Please update the stretch from the line that contains "Home Services Marketing (105, 2130)" through the line that contains "家庭乱伦 (120, 602)" by replacing "menuitem" with "link" and leaving everything else unchanged. Return only those lines.

******************************

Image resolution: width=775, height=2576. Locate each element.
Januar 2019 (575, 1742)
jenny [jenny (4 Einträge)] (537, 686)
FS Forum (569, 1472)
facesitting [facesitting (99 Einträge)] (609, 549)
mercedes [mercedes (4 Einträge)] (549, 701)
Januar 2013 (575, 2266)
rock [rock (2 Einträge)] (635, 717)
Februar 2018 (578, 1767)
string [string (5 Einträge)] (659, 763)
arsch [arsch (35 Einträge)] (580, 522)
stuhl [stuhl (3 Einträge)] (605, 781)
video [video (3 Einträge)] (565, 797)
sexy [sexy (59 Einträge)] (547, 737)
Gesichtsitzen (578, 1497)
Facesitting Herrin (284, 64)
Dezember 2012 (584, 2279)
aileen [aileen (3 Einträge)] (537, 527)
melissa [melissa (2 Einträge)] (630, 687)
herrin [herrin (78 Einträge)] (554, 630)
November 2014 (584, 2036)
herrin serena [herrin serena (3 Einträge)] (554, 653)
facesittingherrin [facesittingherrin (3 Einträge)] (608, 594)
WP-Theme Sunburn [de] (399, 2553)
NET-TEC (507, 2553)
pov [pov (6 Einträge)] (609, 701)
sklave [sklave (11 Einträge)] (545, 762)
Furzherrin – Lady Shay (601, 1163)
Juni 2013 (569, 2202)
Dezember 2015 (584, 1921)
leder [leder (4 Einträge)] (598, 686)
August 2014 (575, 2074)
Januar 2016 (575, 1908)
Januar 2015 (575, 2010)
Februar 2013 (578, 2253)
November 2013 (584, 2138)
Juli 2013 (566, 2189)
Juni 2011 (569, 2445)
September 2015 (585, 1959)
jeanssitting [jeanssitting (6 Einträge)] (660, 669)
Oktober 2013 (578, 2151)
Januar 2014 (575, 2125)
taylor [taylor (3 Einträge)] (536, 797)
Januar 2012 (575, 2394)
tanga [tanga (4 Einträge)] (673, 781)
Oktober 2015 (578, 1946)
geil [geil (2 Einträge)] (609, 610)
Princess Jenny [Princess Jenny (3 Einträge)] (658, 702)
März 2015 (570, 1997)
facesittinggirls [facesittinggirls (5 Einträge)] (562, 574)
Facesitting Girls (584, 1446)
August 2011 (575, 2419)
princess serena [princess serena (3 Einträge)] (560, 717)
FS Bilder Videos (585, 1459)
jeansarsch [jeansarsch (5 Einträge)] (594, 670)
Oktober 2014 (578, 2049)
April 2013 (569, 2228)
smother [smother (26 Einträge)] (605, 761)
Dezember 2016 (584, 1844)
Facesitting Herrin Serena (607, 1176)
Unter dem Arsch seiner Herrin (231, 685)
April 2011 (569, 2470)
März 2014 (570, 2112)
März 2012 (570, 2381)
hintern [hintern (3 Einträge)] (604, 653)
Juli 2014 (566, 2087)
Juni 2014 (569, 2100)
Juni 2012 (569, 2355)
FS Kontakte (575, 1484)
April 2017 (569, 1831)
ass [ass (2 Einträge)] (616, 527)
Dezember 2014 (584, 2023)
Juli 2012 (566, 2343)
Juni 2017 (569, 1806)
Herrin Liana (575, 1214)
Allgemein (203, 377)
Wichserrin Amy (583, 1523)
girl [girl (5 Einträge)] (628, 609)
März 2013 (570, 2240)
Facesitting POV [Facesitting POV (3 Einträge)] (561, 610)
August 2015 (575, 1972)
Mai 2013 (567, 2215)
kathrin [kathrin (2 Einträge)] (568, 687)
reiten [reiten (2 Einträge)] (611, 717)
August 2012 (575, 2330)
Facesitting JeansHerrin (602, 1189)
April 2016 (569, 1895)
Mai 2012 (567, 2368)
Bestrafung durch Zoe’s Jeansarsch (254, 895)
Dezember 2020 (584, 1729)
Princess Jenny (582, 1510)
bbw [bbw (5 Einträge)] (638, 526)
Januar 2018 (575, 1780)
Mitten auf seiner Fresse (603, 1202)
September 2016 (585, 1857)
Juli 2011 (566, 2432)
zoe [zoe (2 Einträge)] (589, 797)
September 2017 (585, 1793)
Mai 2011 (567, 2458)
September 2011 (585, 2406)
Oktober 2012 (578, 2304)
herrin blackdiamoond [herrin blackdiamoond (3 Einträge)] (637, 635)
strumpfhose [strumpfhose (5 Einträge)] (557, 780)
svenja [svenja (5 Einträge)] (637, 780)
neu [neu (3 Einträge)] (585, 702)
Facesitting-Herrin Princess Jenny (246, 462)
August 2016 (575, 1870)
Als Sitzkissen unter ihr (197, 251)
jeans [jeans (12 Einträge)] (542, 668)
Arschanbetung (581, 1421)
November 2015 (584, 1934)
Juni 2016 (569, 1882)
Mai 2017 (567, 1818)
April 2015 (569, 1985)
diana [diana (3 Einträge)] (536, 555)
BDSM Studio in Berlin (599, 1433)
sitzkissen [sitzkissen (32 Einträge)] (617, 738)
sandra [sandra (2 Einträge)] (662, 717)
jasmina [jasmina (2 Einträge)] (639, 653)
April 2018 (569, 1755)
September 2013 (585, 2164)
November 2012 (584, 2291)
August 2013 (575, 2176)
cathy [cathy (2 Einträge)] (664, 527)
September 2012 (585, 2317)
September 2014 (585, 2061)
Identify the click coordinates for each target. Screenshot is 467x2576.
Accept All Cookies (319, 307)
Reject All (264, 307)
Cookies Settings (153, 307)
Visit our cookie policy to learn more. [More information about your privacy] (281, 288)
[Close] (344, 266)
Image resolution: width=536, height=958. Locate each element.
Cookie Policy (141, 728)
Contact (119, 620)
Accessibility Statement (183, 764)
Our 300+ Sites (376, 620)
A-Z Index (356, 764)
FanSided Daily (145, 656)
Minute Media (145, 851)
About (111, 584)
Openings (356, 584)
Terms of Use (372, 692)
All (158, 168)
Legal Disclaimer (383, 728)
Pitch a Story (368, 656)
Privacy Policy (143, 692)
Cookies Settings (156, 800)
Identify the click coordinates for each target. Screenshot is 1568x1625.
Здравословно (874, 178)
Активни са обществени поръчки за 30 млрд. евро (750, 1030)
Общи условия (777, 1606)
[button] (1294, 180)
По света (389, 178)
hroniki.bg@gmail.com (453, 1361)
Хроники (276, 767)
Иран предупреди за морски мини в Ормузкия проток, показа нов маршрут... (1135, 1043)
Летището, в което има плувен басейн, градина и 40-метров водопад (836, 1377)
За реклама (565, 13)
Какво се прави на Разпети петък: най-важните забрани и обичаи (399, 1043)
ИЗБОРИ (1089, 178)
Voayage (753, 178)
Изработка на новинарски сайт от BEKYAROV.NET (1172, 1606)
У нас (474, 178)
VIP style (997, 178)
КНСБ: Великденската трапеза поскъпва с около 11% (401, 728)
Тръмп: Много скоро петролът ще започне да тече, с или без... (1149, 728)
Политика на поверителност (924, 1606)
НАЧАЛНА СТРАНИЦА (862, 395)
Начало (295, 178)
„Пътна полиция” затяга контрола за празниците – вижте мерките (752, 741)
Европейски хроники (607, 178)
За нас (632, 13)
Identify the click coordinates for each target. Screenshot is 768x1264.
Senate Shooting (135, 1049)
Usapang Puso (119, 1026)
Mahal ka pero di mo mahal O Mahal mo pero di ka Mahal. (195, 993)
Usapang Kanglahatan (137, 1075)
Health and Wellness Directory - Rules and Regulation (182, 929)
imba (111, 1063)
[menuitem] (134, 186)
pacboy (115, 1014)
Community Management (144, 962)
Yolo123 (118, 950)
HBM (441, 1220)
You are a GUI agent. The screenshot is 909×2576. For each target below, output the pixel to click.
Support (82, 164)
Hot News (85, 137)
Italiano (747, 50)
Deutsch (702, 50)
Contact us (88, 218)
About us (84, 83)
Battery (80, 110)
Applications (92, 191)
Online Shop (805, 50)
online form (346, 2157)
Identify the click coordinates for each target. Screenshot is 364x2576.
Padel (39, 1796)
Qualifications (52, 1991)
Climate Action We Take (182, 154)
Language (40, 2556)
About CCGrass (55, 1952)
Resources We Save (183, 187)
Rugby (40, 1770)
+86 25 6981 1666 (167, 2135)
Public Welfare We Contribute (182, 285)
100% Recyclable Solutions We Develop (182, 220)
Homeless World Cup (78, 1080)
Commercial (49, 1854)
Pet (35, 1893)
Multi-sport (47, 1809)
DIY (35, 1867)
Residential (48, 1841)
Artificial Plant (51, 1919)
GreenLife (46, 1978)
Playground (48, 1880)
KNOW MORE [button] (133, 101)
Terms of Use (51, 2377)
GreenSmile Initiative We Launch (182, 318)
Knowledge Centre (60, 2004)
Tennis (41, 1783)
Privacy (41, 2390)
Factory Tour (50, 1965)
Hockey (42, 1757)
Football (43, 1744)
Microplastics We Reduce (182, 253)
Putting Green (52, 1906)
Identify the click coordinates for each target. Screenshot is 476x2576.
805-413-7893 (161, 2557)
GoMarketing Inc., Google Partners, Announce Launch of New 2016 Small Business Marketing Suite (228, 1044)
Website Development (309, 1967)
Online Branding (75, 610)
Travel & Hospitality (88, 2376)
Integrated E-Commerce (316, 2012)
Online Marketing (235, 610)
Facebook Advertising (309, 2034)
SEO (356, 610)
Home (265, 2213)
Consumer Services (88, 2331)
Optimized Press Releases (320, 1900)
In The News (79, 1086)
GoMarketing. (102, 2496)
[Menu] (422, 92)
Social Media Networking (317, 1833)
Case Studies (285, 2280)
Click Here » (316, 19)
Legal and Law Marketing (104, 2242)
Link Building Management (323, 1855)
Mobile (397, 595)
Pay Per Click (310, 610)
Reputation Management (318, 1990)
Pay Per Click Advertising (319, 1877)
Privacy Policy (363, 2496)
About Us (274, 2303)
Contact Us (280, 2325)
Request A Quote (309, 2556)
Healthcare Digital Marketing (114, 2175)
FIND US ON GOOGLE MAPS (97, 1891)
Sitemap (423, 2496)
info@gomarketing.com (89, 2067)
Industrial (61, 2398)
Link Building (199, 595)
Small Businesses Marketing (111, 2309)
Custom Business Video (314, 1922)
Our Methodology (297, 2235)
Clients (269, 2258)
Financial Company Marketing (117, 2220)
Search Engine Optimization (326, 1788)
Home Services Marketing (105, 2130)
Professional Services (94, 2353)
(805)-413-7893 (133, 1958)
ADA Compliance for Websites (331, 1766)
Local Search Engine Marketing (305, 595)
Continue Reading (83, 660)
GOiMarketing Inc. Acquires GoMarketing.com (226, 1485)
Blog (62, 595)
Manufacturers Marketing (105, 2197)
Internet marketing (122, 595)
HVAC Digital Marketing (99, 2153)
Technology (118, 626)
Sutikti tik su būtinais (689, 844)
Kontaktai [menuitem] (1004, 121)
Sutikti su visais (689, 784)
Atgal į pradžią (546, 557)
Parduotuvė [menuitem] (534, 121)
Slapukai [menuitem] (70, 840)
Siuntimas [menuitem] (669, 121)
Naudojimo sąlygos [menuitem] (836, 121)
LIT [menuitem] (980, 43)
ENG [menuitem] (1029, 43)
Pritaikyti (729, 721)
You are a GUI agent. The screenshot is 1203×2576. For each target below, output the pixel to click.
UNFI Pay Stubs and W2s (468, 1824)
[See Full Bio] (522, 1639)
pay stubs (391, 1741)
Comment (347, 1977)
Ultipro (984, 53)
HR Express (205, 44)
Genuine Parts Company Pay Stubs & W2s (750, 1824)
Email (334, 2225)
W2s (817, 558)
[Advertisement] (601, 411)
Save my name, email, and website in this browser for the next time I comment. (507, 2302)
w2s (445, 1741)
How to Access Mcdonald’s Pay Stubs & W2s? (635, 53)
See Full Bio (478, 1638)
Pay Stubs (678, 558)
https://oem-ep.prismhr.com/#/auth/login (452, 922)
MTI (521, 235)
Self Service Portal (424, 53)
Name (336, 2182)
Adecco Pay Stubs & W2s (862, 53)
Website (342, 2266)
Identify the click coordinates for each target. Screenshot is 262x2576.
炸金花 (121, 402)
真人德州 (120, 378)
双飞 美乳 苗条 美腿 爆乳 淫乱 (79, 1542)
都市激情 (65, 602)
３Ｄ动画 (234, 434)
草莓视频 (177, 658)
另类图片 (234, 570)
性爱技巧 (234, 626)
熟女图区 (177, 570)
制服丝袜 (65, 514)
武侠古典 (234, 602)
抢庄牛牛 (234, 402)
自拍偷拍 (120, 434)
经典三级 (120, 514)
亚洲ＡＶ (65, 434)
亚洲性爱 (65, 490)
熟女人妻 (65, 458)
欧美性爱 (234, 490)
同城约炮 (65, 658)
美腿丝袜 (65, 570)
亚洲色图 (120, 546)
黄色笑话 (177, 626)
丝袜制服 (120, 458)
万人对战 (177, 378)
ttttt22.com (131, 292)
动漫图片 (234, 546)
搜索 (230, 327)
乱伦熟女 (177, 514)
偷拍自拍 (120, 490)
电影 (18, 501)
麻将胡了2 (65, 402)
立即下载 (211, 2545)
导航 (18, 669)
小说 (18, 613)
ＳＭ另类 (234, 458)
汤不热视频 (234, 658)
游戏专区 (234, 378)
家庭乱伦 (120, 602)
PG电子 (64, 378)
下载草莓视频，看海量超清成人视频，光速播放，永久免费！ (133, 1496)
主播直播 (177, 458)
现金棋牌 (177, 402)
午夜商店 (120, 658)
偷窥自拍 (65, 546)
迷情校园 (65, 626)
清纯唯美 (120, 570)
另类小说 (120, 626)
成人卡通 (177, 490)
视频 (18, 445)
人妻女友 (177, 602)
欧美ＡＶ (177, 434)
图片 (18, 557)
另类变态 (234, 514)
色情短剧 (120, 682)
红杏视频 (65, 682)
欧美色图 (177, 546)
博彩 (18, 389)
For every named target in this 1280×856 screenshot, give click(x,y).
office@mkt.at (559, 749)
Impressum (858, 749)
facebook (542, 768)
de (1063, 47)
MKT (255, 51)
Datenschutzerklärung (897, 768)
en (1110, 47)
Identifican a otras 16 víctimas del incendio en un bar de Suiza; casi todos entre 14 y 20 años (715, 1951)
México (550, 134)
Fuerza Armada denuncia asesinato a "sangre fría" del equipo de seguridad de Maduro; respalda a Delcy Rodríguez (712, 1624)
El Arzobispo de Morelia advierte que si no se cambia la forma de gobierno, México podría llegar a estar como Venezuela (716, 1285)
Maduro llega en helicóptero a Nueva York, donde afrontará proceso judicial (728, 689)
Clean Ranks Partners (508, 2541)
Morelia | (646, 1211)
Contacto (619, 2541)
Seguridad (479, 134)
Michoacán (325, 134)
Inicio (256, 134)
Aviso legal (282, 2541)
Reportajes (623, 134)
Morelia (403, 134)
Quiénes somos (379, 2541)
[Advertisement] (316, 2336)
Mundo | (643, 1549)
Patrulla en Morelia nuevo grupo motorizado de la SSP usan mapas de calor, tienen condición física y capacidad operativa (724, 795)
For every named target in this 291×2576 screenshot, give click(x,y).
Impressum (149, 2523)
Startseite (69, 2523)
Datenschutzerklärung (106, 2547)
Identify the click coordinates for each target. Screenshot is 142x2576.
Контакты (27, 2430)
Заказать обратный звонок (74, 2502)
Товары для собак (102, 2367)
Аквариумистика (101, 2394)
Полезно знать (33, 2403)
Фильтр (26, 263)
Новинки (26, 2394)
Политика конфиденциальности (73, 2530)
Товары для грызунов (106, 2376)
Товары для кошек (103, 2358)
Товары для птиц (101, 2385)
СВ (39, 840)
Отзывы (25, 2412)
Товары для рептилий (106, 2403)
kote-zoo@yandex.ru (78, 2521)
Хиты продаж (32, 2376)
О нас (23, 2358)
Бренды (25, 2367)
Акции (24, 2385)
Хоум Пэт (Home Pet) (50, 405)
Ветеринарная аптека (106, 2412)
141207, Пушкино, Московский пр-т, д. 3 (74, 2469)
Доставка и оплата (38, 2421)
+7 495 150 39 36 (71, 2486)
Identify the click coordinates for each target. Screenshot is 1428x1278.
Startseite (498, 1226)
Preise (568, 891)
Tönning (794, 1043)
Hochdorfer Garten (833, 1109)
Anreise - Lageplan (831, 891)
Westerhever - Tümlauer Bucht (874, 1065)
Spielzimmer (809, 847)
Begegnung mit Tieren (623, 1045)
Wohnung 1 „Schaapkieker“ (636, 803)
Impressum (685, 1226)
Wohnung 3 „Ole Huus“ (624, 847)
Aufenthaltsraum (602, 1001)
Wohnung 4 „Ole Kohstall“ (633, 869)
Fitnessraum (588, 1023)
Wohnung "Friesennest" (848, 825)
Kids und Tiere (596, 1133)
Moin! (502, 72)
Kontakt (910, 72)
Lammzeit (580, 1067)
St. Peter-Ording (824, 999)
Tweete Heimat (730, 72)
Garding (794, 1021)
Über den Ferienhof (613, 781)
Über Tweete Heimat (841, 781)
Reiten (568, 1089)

******************************

= Right answer =
Home Services Marketing (105, 2130)
Professional Services (94, 2353)
(805)-413-7893 (133, 1958)
ADA Compliance for Websites (331, 1766)
Local Search Engine Marketing (305, 595)
Continue Reading (83, 660)
GOiMarketing Inc. Acquires GoMarketing.com (226, 1485)
Blog (62, 595)
Manufacturers Marketing (105, 2197)
Internet marketing (122, 595)
HVAC Digital Marketing (99, 2153)
Technology (118, 626)
Sutikti tik su būtinais (689, 844)
Kontaktai [link] (1004, 121)
Sutikti su visais (689, 784)
Atgal į pradžią (546, 557)
Parduotuvė [link] (534, 121)
Slapukai [link] (70, 840)
Siuntimas [link] (669, 121)
Naudojimo sąlygos [link] (836, 121)
LIT [link] (980, 43)
ENG [link] (1029, 43)
Pritaikyti (729, 721)
You are a GUI agent. The screenshot is 1203×2576. For each target below, output the pixel to click.
UNFI Pay Stubs and W2s (468, 1824)
[See Full Bio] (522, 1639)
pay stubs (391, 1741)
Comment (347, 1977)
Ultipro (984, 53)
HR Express (205, 44)
Genuine Parts Company Pay Stubs & W2s (750, 1824)
Email (334, 2225)
W2s (817, 558)
[Advertisement] (601, 411)
Save my name, email, and website in this browser for the next time I comment. (507, 2302)
w2s (445, 1741)
How to Access Mcdonald’s Pay Stubs & W2s? (635, 53)
See Full Bio (478, 1638)
Pay Stubs (678, 558)
https://oem-ep.prismhr.com/#/auth/login (452, 922)
MTI (521, 235)
Self Service Portal (424, 53)
Name (336, 2182)
Adecco Pay Stubs & W2s (862, 53)
Website (342, 2266)
Identify the click coordinates for each target. Screenshot is 262x2576.
炸金花 (121, 402)
真人德州 (120, 378)
双飞 美乳 苗条 美腿 爆乳 淫乱 (79, 1542)
都市激情 (65, 602)
３Ｄ动画 (234, 434)
草莓视频 (177, 658)
另类图片 (234, 570)
性爱技巧 (234, 626)
熟女图区 (177, 570)
制服丝袜 (65, 514)
武侠古典 (234, 602)
抢庄牛牛 (234, 402)
自拍偷拍 (120, 434)
经典三级 (120, 514)
亚洲ＡＶ (65, 434)
亚洲性爱 (65, 490)
熟女人妻 (65, 458)
欧美性爱 (234, 490)
同城约炮 (65, 658)
美腿丝袜 (65, 570)
亚洲色图 (120, 546)
黄色笑话 (177, 626)
丝袜制服 (120, 458)
万人对战 (177, 378)
ttttt22.com (131, 292)
动漫图片 (234, 546)
搜索 (230, 327)
乱伦熟女 (177, 514)
偷拍自拍 (120, 490)
电影 (18, 501)
麻将胡了2 (65, 402)
立即下载 (211, 2545)
导航 (18, 669)
小说 (18, 613)
ＳＭ另类 (234, 458)
汤不热视频 (234, 658)
游戏专区 (234, 378)
家庭乱伦 (120, 602)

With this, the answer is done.